> _WHAT YOU WILL DO_
With the pictures left out, restate exactly the part below that opens with the line containing "The height and" and closes with the line containing "You are a computer-use".

RECORDS SHOWN Start Marker

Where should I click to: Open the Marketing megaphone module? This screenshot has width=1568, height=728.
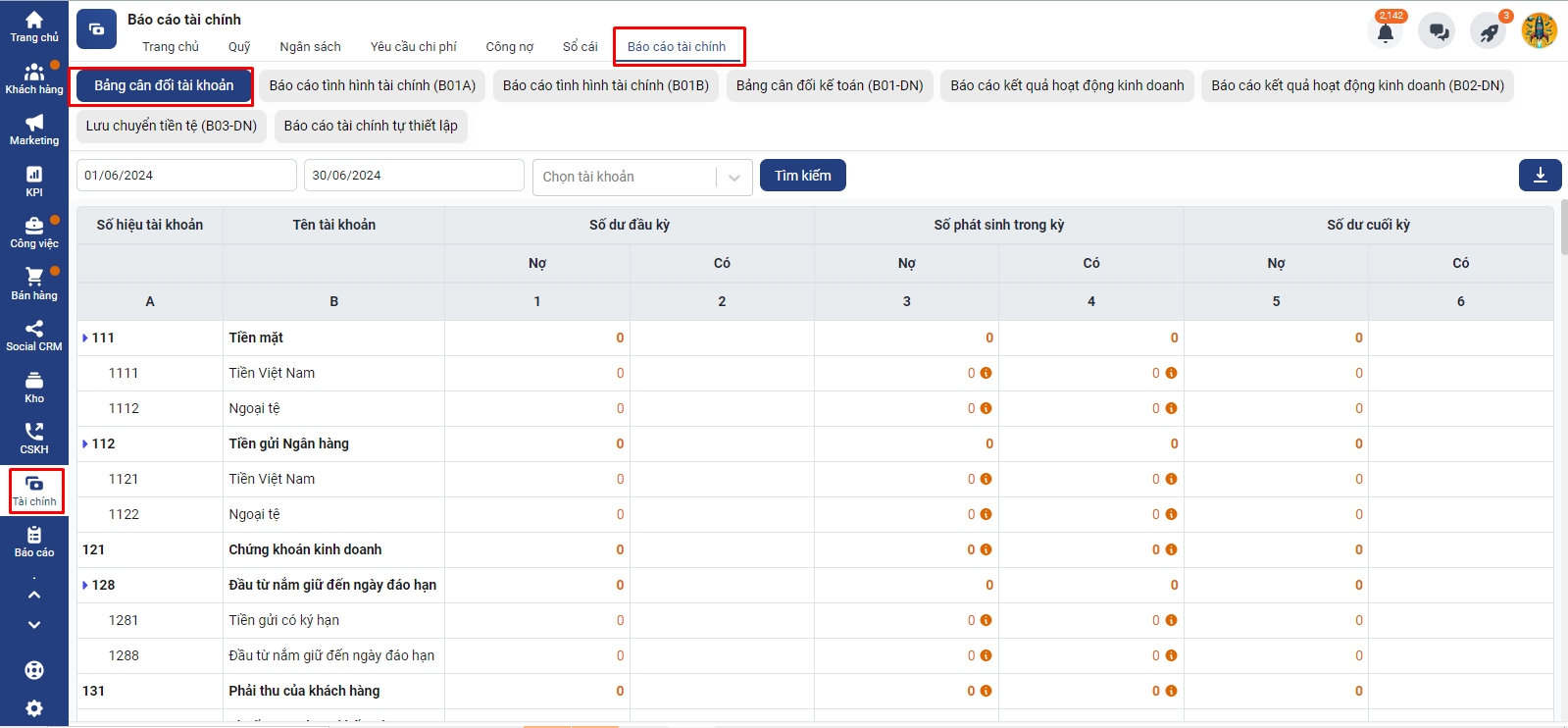pyautogui.click(x=34, y=130)
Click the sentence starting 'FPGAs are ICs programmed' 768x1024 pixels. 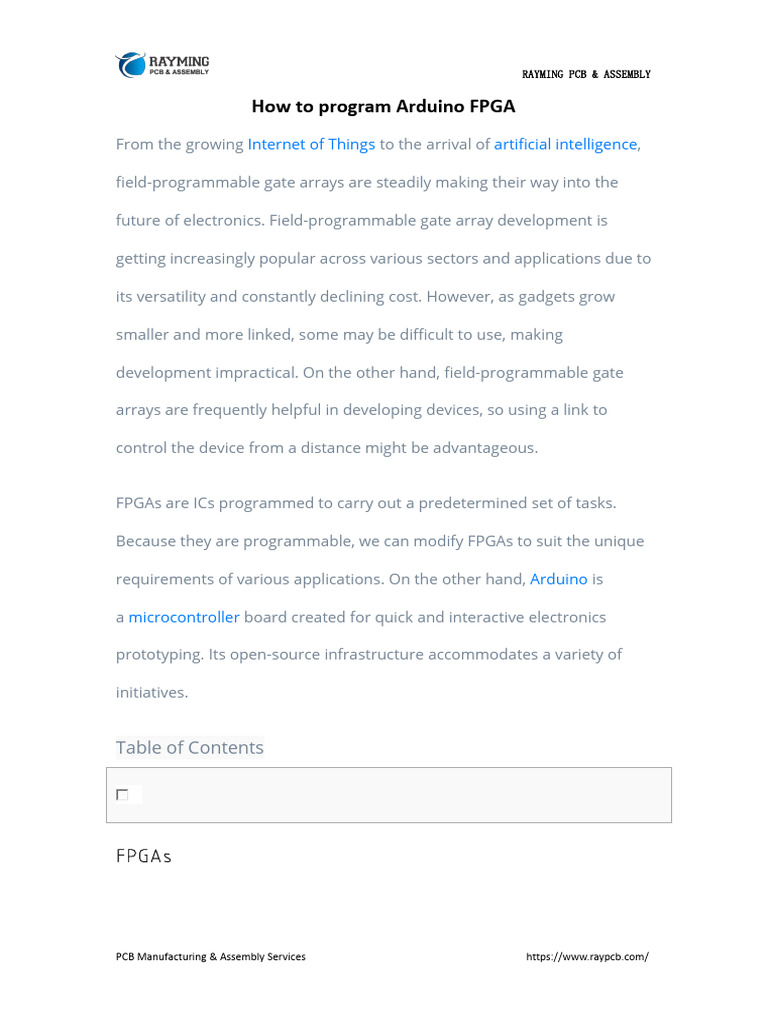point(366,503)
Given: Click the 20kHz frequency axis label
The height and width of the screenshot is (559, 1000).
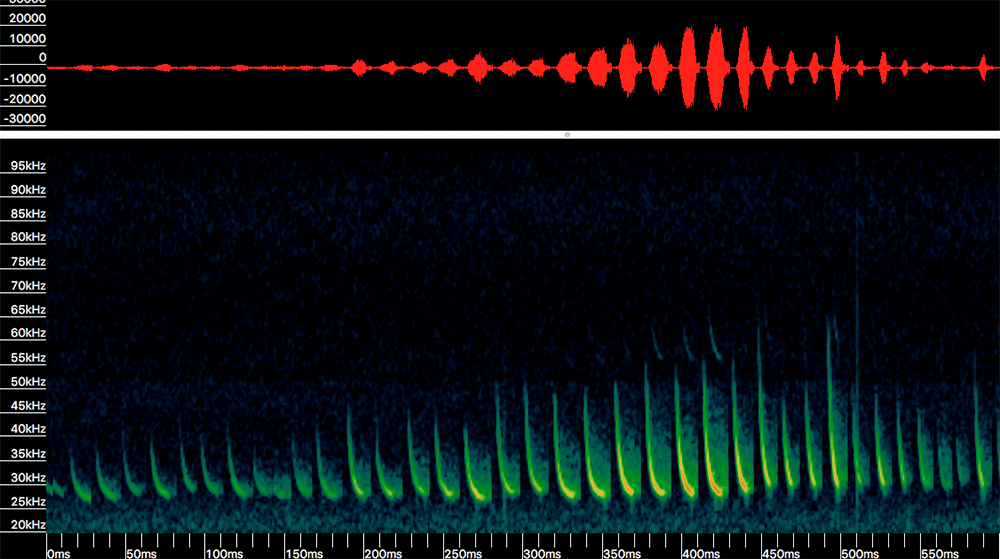Looking at the screenshot, I should point(27,525).
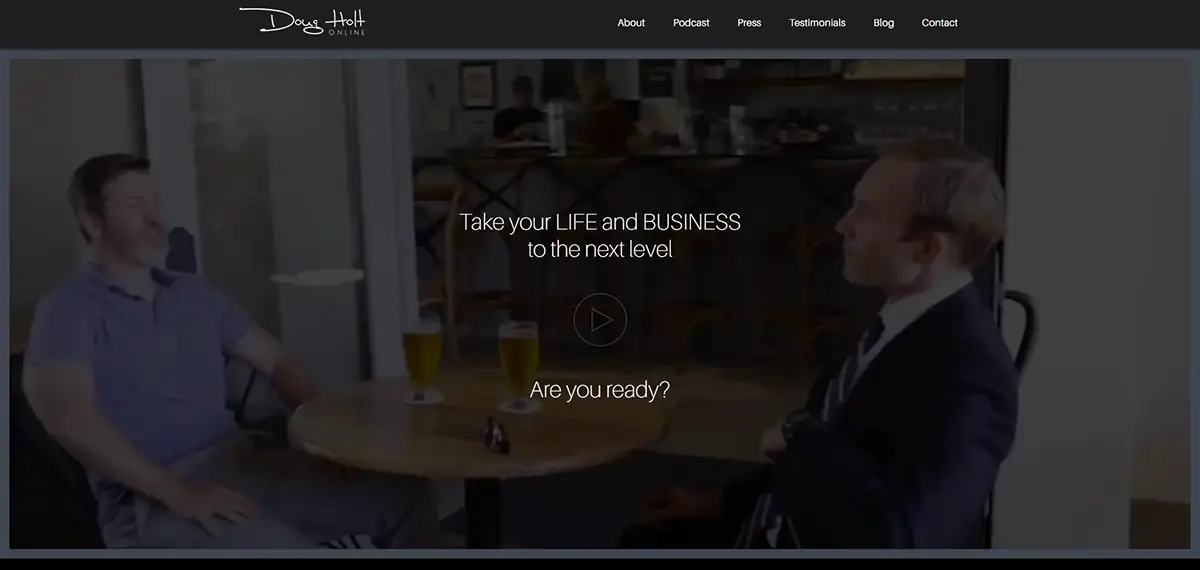
Task: Click the left beer glass on the table
Action: coord(423,360)
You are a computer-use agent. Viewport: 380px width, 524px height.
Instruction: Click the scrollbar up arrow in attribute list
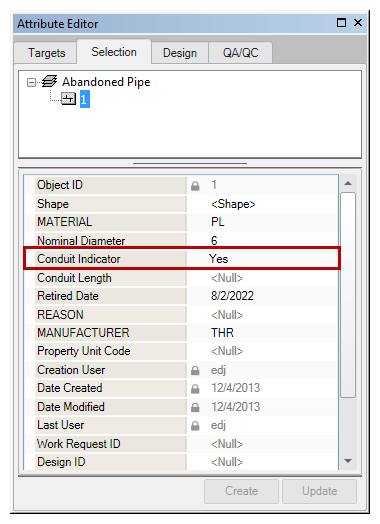click(x=348, y=183)
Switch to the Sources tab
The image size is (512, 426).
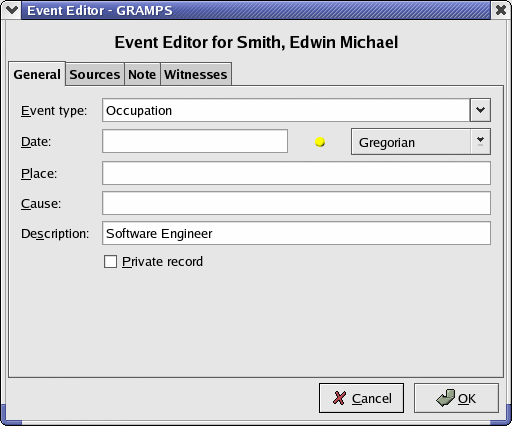tap(95, 74)
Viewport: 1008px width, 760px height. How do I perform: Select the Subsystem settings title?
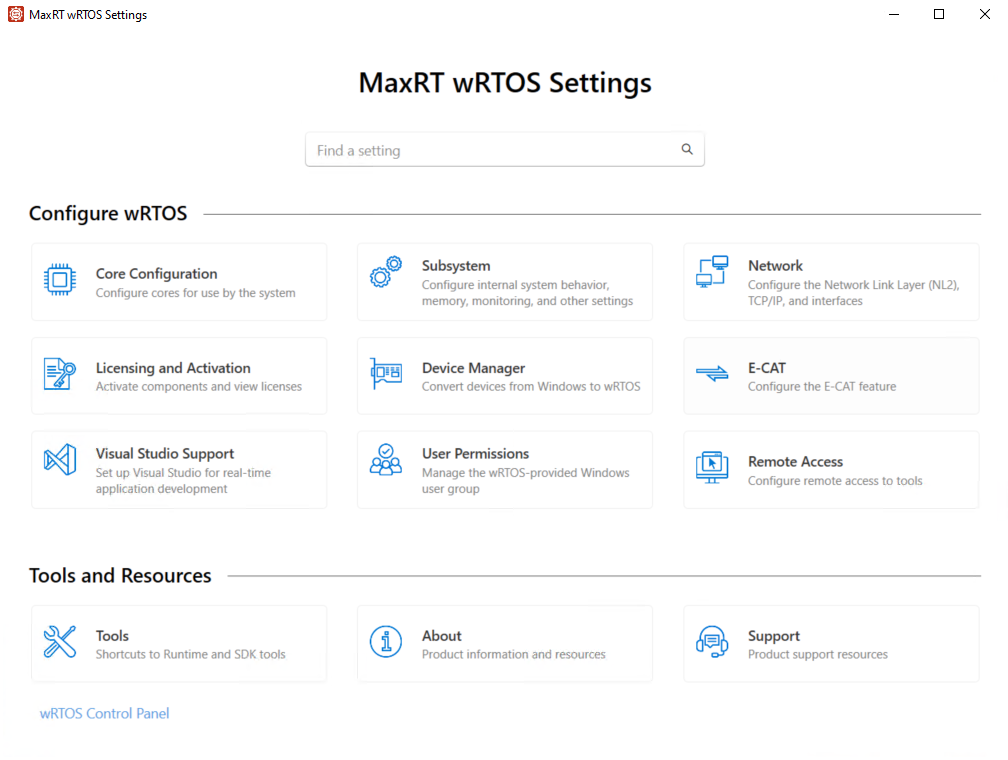[456, 266]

RECORDS SHOWN End Marker

> _RESPONSE TO THIS EXERCISE_
The height and width of the screenshot is (559, 1000).
Looking at the screenshot, I should point(27,525).
Task: Click the left beer glass on the table
Action: coord(423,360)
You are a computer-use agent. Viewport: 380px width, 524px height.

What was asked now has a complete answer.